───── Data provided

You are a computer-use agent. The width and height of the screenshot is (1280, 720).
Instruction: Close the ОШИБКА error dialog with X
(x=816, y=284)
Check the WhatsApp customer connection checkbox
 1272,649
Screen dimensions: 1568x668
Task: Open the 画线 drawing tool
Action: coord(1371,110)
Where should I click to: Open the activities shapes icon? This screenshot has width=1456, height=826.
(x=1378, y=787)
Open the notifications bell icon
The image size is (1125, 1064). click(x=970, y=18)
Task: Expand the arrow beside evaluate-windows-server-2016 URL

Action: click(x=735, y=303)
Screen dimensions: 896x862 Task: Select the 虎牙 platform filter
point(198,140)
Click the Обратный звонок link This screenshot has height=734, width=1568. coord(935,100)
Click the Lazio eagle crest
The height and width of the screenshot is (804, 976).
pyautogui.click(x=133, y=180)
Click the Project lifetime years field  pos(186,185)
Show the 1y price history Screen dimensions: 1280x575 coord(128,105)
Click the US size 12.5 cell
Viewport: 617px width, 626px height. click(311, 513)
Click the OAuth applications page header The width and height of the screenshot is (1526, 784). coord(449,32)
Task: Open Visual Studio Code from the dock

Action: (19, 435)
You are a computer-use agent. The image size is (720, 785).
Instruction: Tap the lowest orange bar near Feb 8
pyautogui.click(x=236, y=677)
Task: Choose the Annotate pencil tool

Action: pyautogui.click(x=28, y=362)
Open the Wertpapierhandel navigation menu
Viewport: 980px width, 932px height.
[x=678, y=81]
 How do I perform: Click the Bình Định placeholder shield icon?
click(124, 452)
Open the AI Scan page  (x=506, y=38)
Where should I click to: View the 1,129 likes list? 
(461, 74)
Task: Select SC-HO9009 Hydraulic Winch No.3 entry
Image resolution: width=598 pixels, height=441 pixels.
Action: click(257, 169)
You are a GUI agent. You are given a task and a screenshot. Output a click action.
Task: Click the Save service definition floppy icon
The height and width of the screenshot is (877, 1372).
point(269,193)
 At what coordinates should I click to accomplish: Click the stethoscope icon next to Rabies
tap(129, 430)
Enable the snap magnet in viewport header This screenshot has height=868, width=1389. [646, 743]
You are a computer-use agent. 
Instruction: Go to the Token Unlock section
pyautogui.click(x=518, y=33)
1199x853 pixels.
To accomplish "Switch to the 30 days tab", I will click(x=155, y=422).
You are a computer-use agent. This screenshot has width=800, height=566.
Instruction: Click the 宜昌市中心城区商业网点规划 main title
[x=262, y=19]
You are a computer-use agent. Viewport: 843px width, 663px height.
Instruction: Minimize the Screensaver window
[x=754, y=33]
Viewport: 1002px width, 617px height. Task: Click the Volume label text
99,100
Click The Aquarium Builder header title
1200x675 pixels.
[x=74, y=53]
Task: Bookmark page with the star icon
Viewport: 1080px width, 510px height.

──────────

Written task:
Lay out every line of the material above as a numbered list, leaving out the blank lines.

Expected answer:
1. You are a computer-use agent. The width and height of the screenshot is (1280, 720).
2. Instruction: Close the ОШИБКА error dialog with X
3. (x=816, y=284)
4. Check the WhatsApp customer connection checkbox
5.  1272,649
6. Screen dimensions: 1568x668
7. Task: Open the 画线 drawing tool
8. Action: coord(1371,110)
9. Where should I click to: Open the activities shapes icon? This screenshot has width=1456, height=826.
10. (x=1378, y=787)
11. Open the notifications bell icon
12. The image size is (1125, 1064). click(x=970, y=18)
13. Task: Expand the arrow beside evaluate-windows-server-2016 URL
14. Action: click(x=735, y=303)
15. Screen dimensions: 896x862 Task: Select the 虎牙 platform filter
16. point(198,140)
17. Click the Обратный звонок link This screenshot has height=734, width=1568. coord(935,100)
18. Click the Lazio eagle crest
19. The height and width of the screenshot is (804, 976).
20. pyautogui.click(x=133, y=180)
21. Click the Project lifetime years field  pos(186,185)
22. Show the 1y price history Screen dimensions: 1280x575 coord(128,105)
23. Click the US size 12.5 cell
24. Viewport: 617px width, 626px height. click(311, 513)
25. Click the OAuth applications page header The width and height of the screenshot is (1526, 784). coord(449,32)
26. Task: Open Visual Studio Code from the dock
27. Action: (19, 435)
28. You are a computer-use agent. The image size is (720, 785).
29. Instruction: Tap the lowest orange bar near Feb 8
30. pyautogui.click(x=236, y=677)
31. Task: Choose the Annotate pencil tool
32. Action: pyautogui.click(x=28, y=362)
33. Open the Wertpapierhandel navigation menu
34. Viewport: 980px width, 932px height.
35. [x=678, y=81]
36.  How do I perform: Click the Bình Định placeholder shield icon?
37. click(124, 452)
38. Open the AI Scan page  (x=506, y=38)
39. Where should I click to: View the 1,129 likes list? 
40. (461, 74)
41. Task: Select SC-HO9009 Hydraulic Winch No.3 entry
42. Image resolution: width=598 pixels, height=441 pixels.
43. Action: click(257, 169)
44. You are a GUI agent. You are given a task and a screenshot. Output a click action.
45. Task: Click the Save service definition floppy icon
46. The height and width of the screenshot is (877, 1372).
47. point(269,193)
48.  At what coordinates should I click to accomplish: Click the stethoscope icon next to Rabies
49. tap(129, 430)
50. Enable the snap magnet in viewport header This screenshot has height=868, width=1389. [646, 743]
51. You are a computer-use agent. 
52. Instruction: Go to the Token Unlock section
53. pyautogui.click(x=518, y=33)
54. 1199x853 pixels.
55. To accomplish "Switch to the 30 days tab", I will click(x=155, y=422).
56. You are a computer-use agent. This screenshot has width=800, height=566.
57. Instruction: Click the 宜昌市中心城区商业网点规划 main title
58. [x=262, y=19]
59. You are a computer-use agent. Viewport: 843px width, 663px height.
60. Instruction: Minimize the Screensaver window
61. [x=754, y=33]
62. Viewport: 1002px width, 617px height. Task: Click the Volume label text
63. 99,100
64. Click The Aquarium Builder header title
65. 1200x675 pixels.
66. [x=74, y=53]
67. Task: Bookmark page with the star icon
68. Viewport: 1080px width, 510px height.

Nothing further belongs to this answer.